Your post makes no sense.
Yes it does. You....
In other news, a gas replacement digression — I noted this on CCS:
https://www.bbc.co.uk/news/science-environment-64723497?at_medium=RSS&at_campaign=KARANGA.
Double the £ to build, but it doesn't comment there on the process price. Pretty awful process up to now to get a solid product.
With only 30 plants worldwide it doesn't look attractive, but may provide a wedge on the production pie chart in future.
Shoving it back underground again as they describe doesn't feelvery satisfactory, but it's not as potent a greenhouse gas as methane which it replaces. We've been doing it for years to pressurise gas/oil reserves.
No idea on costs of production withthe CO2 remover, or how much it would reduce gas-burning plants' carbon footprint - they leak like sieves. Like, really horribly. Methane is 100+ times as bad as CO2 immediately, though taken over 100 years it's "only" 25x as bad.
Here's a page with a lot of leads, some illusory, but hey:
https://energypost.eu/10-carbon-capture-methods-compared-costs-scalability-permanence-cleanness/
With more CO2 burying established, it could be used for the products of non-green hydrogen, which range from blue through grey, turquoise, black and avocado bathroom. More coloured wedges on the pie chart, to come?

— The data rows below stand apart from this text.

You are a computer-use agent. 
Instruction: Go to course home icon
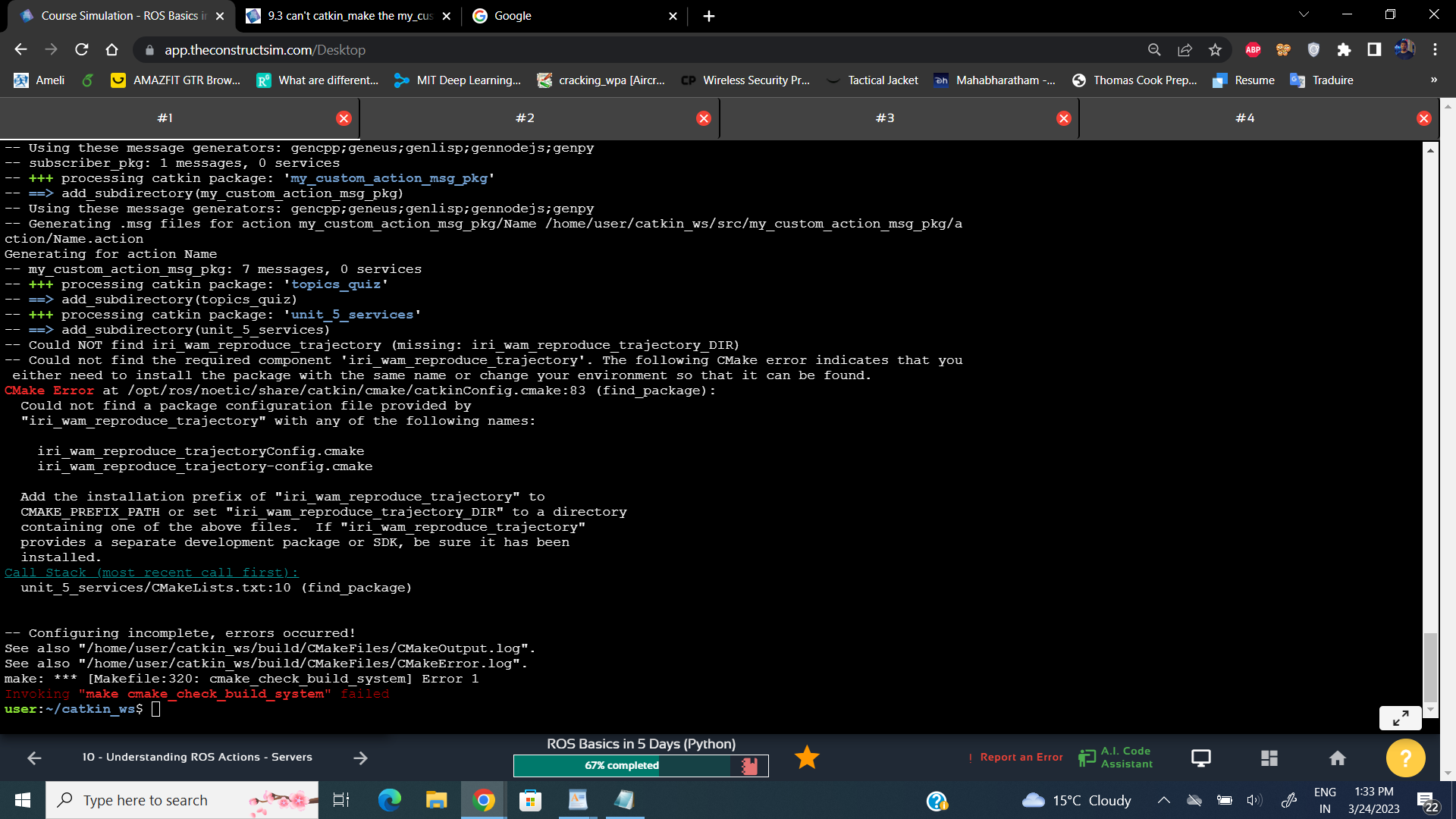pos(1338,758)
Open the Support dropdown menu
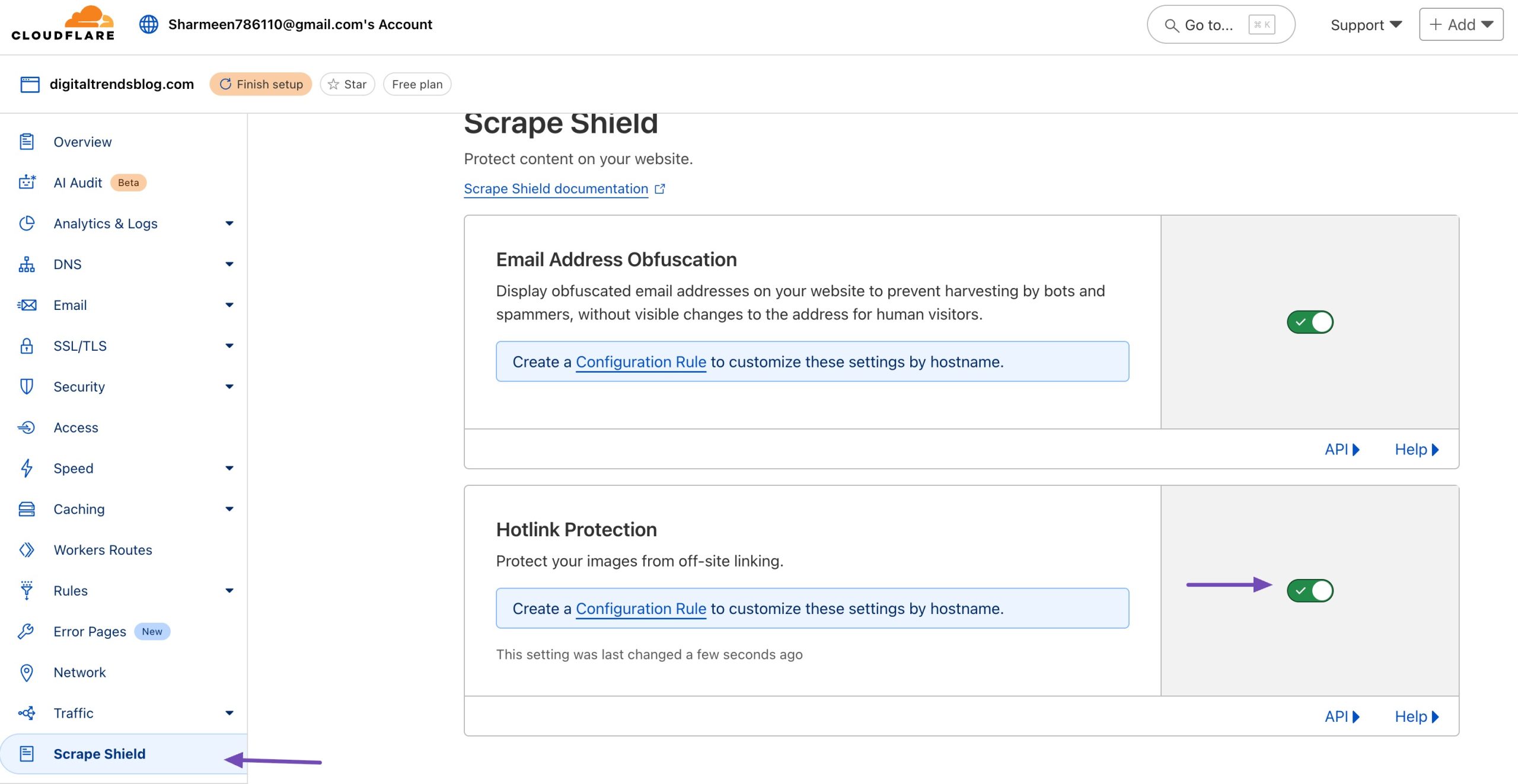Image resolution: width=1518 pixels, height=784 pixels. [x=1366, y=25]
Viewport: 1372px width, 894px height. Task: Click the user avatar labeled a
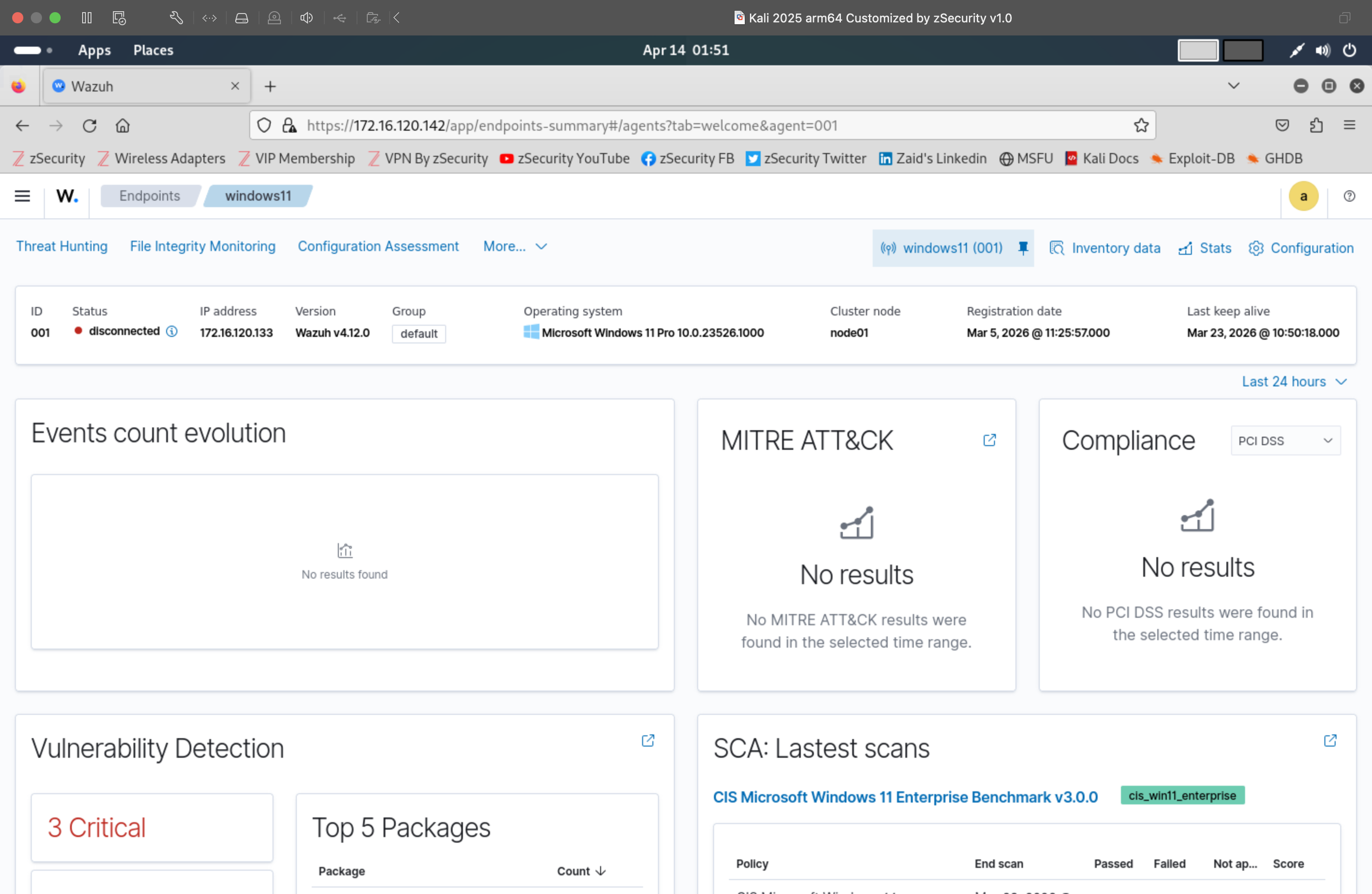pos(1303,196)
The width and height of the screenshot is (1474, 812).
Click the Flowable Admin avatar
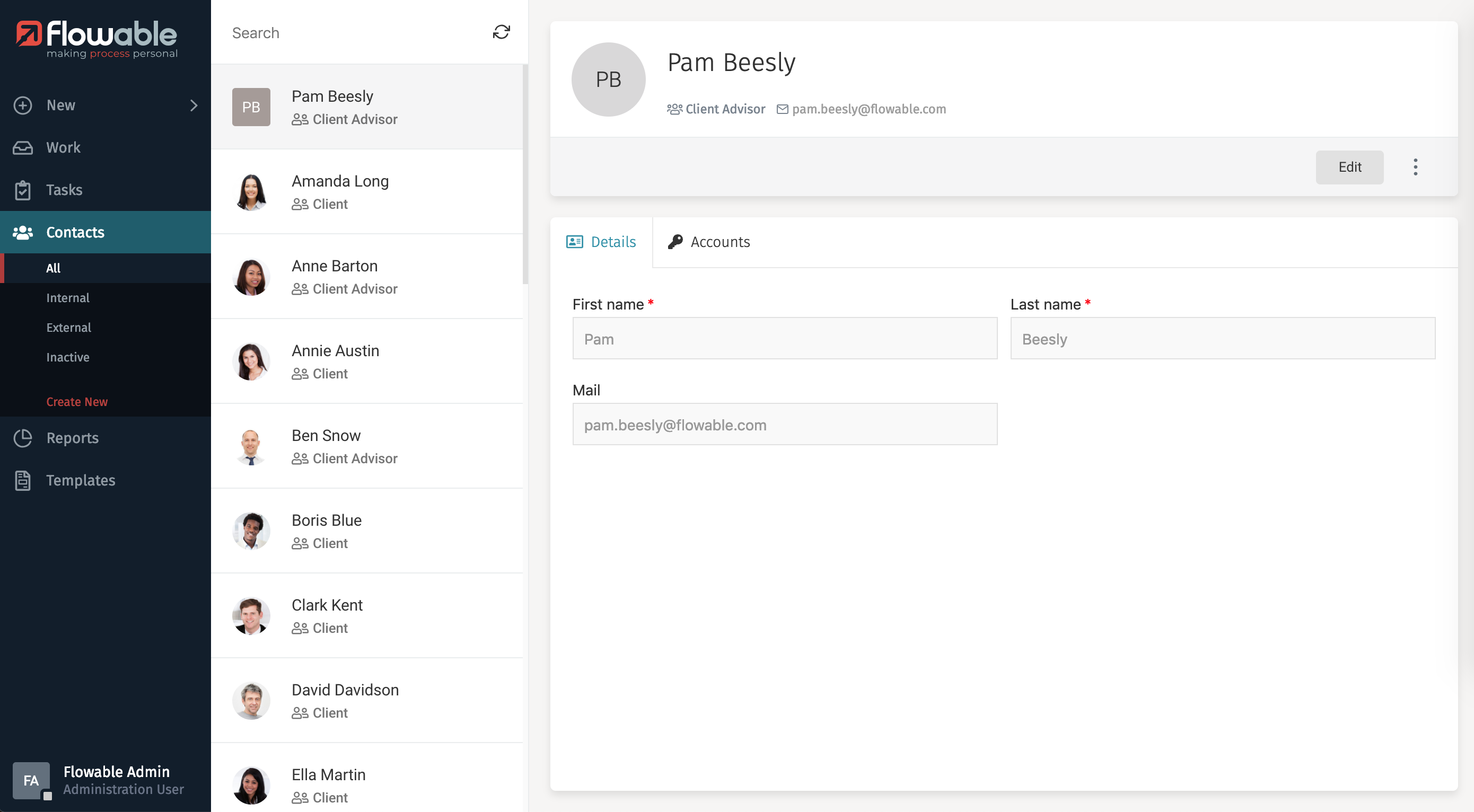32,781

At the moment we're paying wind farms to not operate, when we don't need the power. Assuming we're to multiply the wind/solar production as we're told, then a lot more intermittently unwanted power production has to be a by-product. That begs the question of whether it would be worth using said power to store green hydrogen. Then if you go that way, it's apparently advantageous to generate H2 at the wind turbine and pipe the gas.
At the moment, making the hydrogen from splitting water is 65-80% efficient., but the round-trip is
unimpressive, at
hopefully 50%. Redox
flow batteries promise a better round- trip efficiency. The vanadium they use, is mostly found in - you guessed, China and Russia, though some elsewhere. OTOH you can't use batteries on a big plane, probably.
All options have high R & D costs, of course.